### TEXT EXTRACT
+++
You will do this by testing for significant correlations between the speciation rate of Pseudosuchia and global environmental change through geological time.
Over the course of the four workshops you will be guided towards answering the hypothesis by showing you:
The purpose of this workshop is to learn how to conduct correlation analyses between time series, plot the output and test for statistical significance.
For this workshop you will not be exploring any new data, you will just need the saved output from the last workshop.
###DATAMUNGE###
When you see this anything between these tags it means that we’re either altering the data to the required format or working out parameters that are very specific to phylogenetic trees. This is beyond what I would expect you to be able to code yourself so do not worry about it. You will not be expected to code anything this complex for your report analyses so just use it when necessary and try not to overthink it! You might want to rename some variables to avoid over-writing but that is all. The novel aspect of your report should come from the analyses you choose to run and how you choose to present your results.
+++
### DATA SEGMENT
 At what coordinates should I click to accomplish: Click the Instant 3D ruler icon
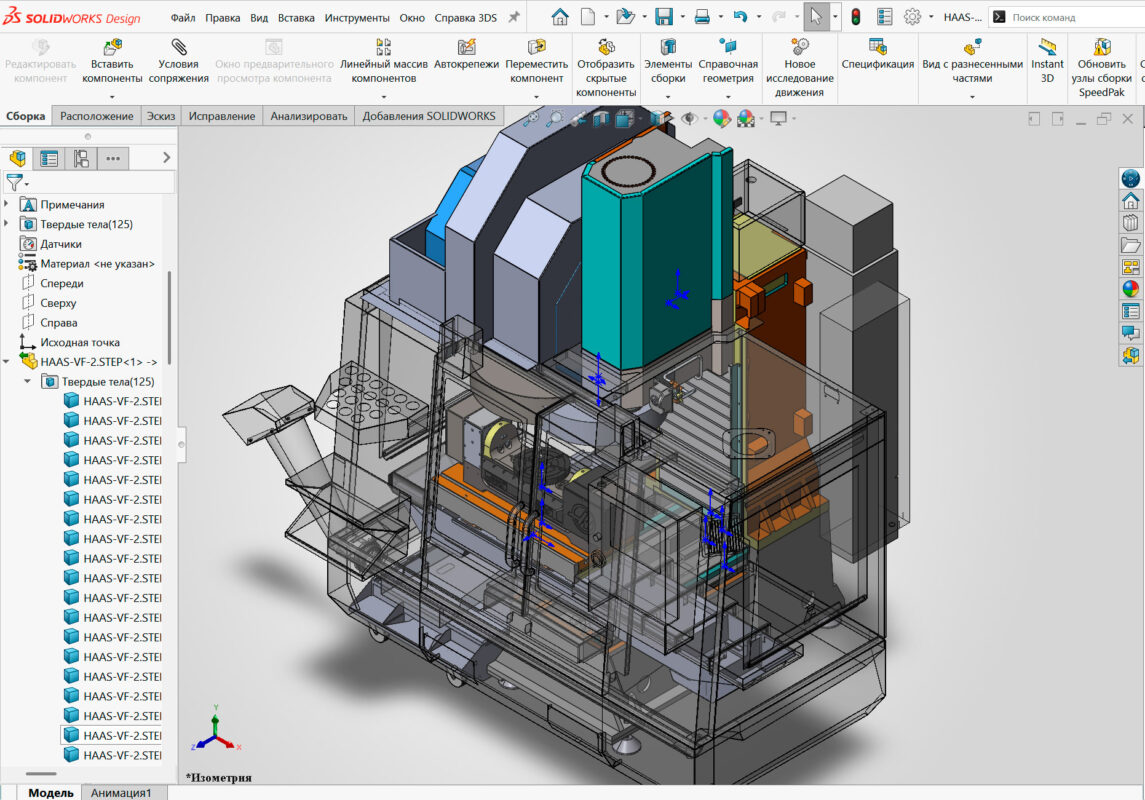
+++
### PROBLEM TO SOLVE
Write out the stretch of the Pseudosuchia workshop text from "Over the course" through "the last workshop.".

### EXPECTED ANSWER
Over the course of the four workshops you will be guided towards answering the hypothesis by showing you:
The purpose of this workshop is to learn how to conduct correlation analyses between time series, plot the output and test for statistical significance.
For this workshop you will not be exploring any new data, you will just need the saved output from the last workshop.